# Required work
Please print out every entry below, verbatim.

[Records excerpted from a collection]
================
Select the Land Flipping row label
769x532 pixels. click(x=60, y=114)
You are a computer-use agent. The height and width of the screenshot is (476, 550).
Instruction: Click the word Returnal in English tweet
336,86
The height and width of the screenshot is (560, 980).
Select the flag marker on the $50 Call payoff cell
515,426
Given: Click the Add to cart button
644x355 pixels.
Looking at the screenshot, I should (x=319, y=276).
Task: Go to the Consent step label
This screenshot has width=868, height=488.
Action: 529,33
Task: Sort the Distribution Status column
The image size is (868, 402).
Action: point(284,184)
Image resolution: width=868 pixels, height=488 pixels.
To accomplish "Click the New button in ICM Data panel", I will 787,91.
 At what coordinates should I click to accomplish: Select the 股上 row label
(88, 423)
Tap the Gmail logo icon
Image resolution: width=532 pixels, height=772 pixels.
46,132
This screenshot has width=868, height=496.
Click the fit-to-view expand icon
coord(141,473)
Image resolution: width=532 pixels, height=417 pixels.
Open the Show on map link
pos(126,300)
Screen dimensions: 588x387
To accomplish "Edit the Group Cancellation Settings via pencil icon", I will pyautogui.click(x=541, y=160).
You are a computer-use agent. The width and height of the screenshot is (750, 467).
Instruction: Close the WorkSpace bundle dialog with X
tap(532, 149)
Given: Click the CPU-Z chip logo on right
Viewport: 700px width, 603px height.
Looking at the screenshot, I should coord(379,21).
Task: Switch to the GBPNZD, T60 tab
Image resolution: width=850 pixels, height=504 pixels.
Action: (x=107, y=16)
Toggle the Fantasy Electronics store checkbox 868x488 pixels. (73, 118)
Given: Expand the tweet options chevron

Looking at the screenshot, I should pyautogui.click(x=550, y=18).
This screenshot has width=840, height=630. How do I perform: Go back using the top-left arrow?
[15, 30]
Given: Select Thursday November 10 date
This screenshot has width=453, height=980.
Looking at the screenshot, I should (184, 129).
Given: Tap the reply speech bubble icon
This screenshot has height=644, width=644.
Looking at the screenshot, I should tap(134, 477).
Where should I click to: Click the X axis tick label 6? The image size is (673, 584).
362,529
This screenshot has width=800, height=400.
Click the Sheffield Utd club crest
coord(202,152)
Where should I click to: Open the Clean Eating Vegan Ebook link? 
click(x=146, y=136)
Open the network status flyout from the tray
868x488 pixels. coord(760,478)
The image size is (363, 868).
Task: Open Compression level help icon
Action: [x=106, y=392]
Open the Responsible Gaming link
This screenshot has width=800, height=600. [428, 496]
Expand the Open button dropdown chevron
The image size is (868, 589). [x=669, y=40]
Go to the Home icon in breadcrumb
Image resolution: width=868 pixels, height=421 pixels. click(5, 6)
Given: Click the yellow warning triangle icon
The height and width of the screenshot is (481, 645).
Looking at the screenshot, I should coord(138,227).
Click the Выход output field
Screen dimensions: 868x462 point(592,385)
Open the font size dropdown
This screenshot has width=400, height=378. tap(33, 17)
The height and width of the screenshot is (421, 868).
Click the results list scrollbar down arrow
================
# Response box
Select the Land Flipping row label
769x532 pixels. click(x=60, y=114)
You are a computer-use agent. The height and width of the screenshot is (476, 550).
Instruction: Click the word Returnal in English tweet
336,86
The height and width of the screenshot is (560, 980).
Select the flag marker on the $50 Call payoff cell
515,426
Given: Click the Add to cart button
644x355 pixels.
Looking at the screenshot, I should (x=319, y=276).
Task: Go to the Consent step label
This screenshot has width=868, height=488.
Action: 529,33
Task: Sort the Distribution Status column
The image size is (868, 402).
Action: point(284,184)
Image resolution: width=868 pixels, height=488 pixels.
To accomplish "Click the New button in ICM Data panel", I will 787,91.
 At what coordinates should I click to accomplish: Select the 股上 row label
(88, 423)
Tap the Gmail logo icon
Image resolution: width=532 pixels, height=772 pixels.
46,132
This screenshot has width=868, height=496.
Click the fit-to-view expand icon
coord(141,473)
Image resolution: width=532 pixels, height=417 pixels.
Open the Show on map link
pos(126,300)
Screen dimensions: 588x387
To accomplish "Edit the Group Cancellation Settings via pencil icon", I will pyautogui.click(x=541, y=160).
You are a computer-use agent. The width and height of the screenshot is (750, 467).
Instruction: Close the WorkSpace bundle dialog with X
tap(532, 149)
Given: Click the CPU-Z chip logo on right
Viewport: 700px width, 603px height.
Looking at the screenshot, I should coord(379,21).
Task: Switch to the GBPNZD, T60 tab
Image resolution: width=850 pixels, height=504 pixels.
Action: (x=107, y=16)
Toggle the Fantasy Electronics store checkbox 868x488 pixels. (73, 118)
Given: Expand the tweet options chevron

Looking at the screenshot, I should pyautogui.click(x=550, y=18).
This screenshot has width=840, height=630. How do I perform: Go back using the top-left arrow?
[15, 30]
Given: Select Thursday November 10 date
This screenshot has width=453, height=980.
Looking at the screenshot, I should (184, 129).
Given: Tap the reply speech bubble icon
This screenshot has height=644, width=644.
Looking at the screenshot, I should tap(134, 477).
Where should I click to: Click the X axis tick label 6? The image size is (673, 584).
362,529
This screenshot has width=800, height=400.
Click the Sheffield Utd club crest
coord(202,152)
Where should I click to: Open the Clean Eating Vegan Ebook link? 
click(x=146, y=136)
Open the network status flyout from the tray
868x488 pixels. coord(760,478)
The image size is (363, 868).
Task: Open Compression level help icon
Action: [x=106, y=392]
Open the Responsible Gaming link
This screenshot has width=800, height=600. [428, 496]
Expand the Open button dropdown chevron
The image size is (868, 589). [x=669, y=40]
Go to the Home icon in breadcrumb
Image resolution: width=868 pixels, height=421 pixels. click(5, 6)
Given: Click the yellow warning triangle icon
The height and width of the screenshot is (481, 645).
Looking at the screenshot, I should coord(138,227).
Click the Выход output field
Screen dimensions: 868x462 point(592,385)
Open the font size dropdown
This screenshot has width=400, height=378. tap(33, 17)
The height and width of the screenshot is (421, 868).
Click the results list scrollbar down arrow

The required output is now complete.